The UK IET link I posted earlier has the title "Fridge Freezer tripping RCD" ... residual current device being the proper term for GFCI/GFI.
»www.theiet.org/forums/fo ··· id=34284

*** another relevant link: »www.google.com/patents/US8011198
A/C compressor, not fridge, but address transient leakage tripping GFCI. Effects of the Invention Even if the motor is immersed in the lubricating oil, the leakage current is reduced, and the occurrence of a trouble such that the earth leakage breaker malfunctions is suppressed.
said by shdesigns:

Sounds like this polisher/grinder took some shortcuts.

The "relevant" issue highlighted in those links is the inability of typical GFCI to distinguish between steady 60Hz leakage current (dangerous to humans) and transient higher frequency leakage current (usually not dangerous to humans, but may trip GFCI).

The polisher/grinder guy actually measured the steady leakage current (2mA) and correctly assumed GFCI was tripping because of high frequency noise. He probably did not have the equipment to measure transient leakage current.

I have measured quite a few fridges, old and new, compressor on and off, on dry vs humid days. Typical GFCI trips between 4mA-6mA while the transients peak between 5mA-10mA. It is not a good match.

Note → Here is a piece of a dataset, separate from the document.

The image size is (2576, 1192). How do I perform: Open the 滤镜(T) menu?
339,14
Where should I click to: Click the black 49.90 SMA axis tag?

Since Leviton (and probably other companies) have started selling newer design GFCI which are less sensitive to transient leakage current, there is no reason to stay with older design GFCI for fridge, microwave and other troublesome appliances.
54067323 (banned)
join:2012-09-25
Tuscaloosa, AL

54067323 (banned)

Member

said by lutful:

*** another relevant link: »www.google.com/patents/US8011198

Which still has nothing to do with the compressor in a residential refrigerator.